Directions | Among the lines below, list those containing the string "Policy".

----- Data for review -----

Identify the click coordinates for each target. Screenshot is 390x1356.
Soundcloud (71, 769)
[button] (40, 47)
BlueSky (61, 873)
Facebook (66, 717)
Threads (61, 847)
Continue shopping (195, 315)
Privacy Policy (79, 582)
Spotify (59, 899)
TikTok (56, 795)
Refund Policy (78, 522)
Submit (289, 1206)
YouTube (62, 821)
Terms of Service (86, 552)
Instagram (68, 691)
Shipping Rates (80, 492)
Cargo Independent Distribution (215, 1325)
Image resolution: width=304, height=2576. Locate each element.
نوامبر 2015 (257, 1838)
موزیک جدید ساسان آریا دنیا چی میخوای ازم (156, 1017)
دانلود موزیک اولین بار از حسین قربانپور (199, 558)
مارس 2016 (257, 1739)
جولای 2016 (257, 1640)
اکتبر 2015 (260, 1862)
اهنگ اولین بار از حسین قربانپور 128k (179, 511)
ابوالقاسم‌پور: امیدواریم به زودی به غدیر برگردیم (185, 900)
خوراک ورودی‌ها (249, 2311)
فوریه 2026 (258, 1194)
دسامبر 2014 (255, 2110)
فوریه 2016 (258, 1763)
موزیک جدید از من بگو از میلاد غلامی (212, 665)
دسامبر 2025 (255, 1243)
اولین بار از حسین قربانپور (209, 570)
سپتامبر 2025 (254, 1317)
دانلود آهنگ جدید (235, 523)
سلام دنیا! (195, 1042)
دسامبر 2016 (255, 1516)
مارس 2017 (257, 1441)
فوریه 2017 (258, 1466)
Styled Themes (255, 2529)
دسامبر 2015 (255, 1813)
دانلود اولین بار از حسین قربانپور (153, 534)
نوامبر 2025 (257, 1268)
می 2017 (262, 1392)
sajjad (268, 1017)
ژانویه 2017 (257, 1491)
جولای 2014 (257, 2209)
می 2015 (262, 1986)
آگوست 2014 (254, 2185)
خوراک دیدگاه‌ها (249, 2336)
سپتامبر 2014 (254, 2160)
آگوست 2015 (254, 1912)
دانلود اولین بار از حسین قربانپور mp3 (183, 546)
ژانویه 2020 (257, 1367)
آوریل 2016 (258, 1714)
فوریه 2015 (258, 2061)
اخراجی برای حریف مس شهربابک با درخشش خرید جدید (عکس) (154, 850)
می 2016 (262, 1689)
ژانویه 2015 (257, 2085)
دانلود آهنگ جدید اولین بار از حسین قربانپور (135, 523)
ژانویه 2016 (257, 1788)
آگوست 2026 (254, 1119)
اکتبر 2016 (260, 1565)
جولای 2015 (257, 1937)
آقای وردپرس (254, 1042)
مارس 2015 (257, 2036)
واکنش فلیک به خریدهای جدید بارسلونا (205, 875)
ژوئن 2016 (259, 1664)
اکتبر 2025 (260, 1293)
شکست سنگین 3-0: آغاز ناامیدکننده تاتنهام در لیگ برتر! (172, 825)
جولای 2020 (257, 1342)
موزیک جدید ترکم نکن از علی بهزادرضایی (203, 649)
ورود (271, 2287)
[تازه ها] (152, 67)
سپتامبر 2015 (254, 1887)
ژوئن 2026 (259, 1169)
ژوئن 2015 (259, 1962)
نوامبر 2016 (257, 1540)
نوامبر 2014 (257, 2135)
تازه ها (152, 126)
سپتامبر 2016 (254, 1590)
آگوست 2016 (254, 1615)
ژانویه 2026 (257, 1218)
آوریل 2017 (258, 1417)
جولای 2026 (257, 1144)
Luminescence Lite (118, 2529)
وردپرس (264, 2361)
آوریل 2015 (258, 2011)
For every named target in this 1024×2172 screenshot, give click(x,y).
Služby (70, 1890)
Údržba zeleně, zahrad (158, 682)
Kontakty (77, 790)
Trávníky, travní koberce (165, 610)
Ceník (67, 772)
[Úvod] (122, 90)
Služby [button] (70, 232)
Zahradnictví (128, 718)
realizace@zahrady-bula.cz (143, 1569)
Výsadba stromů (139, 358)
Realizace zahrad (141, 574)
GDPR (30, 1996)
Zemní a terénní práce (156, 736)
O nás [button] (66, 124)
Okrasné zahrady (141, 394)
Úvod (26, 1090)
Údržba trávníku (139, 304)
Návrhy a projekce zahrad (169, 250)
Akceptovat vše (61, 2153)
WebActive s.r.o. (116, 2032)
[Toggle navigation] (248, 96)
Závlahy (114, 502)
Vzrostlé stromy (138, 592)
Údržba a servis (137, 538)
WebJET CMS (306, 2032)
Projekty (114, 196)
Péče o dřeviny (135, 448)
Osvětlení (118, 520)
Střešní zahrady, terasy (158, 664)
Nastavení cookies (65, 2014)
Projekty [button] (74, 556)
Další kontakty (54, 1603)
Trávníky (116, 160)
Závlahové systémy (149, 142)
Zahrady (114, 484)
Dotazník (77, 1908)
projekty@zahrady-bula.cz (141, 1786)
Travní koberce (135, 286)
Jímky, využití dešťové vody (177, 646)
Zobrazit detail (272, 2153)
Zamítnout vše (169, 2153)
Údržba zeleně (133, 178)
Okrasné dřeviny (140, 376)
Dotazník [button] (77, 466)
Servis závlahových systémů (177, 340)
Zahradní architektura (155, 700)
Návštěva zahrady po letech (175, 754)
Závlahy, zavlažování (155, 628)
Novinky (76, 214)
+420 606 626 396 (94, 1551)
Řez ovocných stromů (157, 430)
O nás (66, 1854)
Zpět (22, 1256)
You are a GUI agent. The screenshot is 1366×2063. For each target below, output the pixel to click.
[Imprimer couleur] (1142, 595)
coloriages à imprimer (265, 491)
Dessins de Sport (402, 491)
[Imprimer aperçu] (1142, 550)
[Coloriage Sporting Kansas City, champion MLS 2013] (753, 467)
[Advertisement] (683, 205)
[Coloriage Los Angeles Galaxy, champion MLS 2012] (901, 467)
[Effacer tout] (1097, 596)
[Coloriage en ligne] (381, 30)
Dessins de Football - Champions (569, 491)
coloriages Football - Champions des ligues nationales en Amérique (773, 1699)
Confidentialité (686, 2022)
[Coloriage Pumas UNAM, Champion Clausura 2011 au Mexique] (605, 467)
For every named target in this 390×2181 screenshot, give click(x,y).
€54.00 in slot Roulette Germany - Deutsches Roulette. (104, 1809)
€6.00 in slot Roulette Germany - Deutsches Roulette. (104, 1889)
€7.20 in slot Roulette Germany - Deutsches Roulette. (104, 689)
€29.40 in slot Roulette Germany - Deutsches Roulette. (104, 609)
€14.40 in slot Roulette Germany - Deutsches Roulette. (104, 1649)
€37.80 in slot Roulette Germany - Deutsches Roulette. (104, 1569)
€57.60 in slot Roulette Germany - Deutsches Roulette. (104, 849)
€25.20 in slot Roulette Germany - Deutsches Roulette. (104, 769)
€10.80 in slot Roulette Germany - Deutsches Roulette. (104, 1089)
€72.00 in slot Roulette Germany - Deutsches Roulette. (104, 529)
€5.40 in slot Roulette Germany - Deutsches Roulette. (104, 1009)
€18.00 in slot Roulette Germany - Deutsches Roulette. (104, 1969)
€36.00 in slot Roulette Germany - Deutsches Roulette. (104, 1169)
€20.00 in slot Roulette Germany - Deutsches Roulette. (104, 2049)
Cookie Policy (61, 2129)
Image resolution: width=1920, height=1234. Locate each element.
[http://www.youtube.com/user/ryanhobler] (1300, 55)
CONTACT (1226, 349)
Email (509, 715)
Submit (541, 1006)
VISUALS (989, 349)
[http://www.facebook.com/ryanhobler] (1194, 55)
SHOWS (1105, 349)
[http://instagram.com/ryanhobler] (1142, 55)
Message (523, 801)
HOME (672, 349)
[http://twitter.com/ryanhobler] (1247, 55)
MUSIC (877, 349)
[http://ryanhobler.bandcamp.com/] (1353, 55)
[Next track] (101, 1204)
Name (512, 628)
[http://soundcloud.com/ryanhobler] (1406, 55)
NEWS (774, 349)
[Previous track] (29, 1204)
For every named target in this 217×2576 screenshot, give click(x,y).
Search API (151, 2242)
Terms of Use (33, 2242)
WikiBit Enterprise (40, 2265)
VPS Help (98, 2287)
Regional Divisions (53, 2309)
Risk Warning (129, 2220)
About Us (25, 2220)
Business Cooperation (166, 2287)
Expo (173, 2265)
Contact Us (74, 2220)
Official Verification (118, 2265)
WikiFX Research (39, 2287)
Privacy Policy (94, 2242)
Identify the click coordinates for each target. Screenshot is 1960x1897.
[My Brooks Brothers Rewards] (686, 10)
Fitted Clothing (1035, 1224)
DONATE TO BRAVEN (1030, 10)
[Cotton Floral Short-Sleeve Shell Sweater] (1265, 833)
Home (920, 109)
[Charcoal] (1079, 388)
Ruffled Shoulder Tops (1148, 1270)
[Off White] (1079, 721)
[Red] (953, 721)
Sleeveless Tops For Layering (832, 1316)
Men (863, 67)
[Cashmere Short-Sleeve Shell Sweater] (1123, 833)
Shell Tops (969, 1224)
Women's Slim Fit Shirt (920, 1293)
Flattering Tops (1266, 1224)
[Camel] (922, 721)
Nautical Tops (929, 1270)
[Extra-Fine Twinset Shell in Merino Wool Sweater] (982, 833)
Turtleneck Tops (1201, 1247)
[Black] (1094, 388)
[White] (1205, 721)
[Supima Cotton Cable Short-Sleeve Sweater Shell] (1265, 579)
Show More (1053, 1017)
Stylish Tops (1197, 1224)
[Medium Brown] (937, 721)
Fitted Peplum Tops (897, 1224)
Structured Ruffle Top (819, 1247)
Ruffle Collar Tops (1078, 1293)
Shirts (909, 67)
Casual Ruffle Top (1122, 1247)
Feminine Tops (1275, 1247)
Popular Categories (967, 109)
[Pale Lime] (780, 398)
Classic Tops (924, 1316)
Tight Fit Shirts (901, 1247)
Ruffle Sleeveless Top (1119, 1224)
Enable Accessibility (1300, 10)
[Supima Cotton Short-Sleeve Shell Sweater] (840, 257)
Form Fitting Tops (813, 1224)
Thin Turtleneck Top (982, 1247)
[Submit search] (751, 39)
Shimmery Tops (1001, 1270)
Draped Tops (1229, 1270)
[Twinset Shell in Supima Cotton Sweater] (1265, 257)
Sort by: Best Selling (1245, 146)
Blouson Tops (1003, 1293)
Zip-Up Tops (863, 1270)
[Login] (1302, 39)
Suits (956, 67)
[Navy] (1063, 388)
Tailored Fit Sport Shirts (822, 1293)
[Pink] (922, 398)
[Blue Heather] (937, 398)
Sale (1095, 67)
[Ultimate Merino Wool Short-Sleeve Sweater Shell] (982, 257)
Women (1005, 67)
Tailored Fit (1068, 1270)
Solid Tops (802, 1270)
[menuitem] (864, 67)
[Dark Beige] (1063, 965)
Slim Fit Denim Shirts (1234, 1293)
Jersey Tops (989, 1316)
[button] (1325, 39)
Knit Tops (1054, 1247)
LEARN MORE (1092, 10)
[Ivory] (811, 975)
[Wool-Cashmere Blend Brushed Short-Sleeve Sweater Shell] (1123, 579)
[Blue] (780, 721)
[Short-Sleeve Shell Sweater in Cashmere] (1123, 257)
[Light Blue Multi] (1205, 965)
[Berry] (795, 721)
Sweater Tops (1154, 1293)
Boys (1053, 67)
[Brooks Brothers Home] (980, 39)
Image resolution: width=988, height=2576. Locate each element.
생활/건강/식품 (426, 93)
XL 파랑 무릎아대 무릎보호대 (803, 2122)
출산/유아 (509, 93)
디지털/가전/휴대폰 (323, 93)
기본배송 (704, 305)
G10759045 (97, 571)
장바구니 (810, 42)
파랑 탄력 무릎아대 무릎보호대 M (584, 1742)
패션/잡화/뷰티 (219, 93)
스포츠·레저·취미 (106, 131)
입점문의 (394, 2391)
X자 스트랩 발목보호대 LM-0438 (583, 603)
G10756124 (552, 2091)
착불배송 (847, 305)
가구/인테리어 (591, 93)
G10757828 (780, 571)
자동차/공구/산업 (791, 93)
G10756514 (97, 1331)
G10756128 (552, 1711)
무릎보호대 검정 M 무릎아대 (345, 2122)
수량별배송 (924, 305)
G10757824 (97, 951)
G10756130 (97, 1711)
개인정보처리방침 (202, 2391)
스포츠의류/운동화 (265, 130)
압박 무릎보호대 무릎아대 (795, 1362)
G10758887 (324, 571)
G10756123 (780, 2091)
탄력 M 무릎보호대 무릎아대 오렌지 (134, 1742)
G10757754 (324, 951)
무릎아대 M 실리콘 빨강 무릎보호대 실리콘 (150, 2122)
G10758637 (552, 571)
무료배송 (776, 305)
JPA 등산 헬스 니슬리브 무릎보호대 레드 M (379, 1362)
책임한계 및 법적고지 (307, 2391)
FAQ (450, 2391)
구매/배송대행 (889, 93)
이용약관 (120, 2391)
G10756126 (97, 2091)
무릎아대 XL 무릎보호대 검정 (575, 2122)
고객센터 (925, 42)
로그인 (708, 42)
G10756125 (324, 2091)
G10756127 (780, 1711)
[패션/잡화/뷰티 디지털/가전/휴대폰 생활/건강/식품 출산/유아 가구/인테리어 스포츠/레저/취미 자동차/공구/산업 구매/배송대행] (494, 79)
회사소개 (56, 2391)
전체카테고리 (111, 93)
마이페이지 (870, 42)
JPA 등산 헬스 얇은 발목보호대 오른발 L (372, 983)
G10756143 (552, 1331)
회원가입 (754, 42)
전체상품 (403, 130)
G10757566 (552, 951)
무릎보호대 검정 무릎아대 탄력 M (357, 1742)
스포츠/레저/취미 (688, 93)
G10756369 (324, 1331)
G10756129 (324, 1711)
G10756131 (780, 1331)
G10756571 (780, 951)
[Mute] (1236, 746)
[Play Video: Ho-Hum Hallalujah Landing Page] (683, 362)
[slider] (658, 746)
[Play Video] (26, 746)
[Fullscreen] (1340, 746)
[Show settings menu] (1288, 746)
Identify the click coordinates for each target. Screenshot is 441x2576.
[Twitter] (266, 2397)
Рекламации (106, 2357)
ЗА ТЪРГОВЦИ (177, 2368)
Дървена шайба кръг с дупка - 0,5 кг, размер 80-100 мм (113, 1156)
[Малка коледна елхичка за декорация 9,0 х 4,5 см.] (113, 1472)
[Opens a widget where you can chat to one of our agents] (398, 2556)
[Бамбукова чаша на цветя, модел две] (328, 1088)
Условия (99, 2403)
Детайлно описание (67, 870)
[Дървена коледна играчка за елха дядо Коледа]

-----

Output |
Privacy Policy (79, 582)
Refund Policy (78, 522)
Cookie Policy (61, 2129)
Privacy Policy (94, 2242)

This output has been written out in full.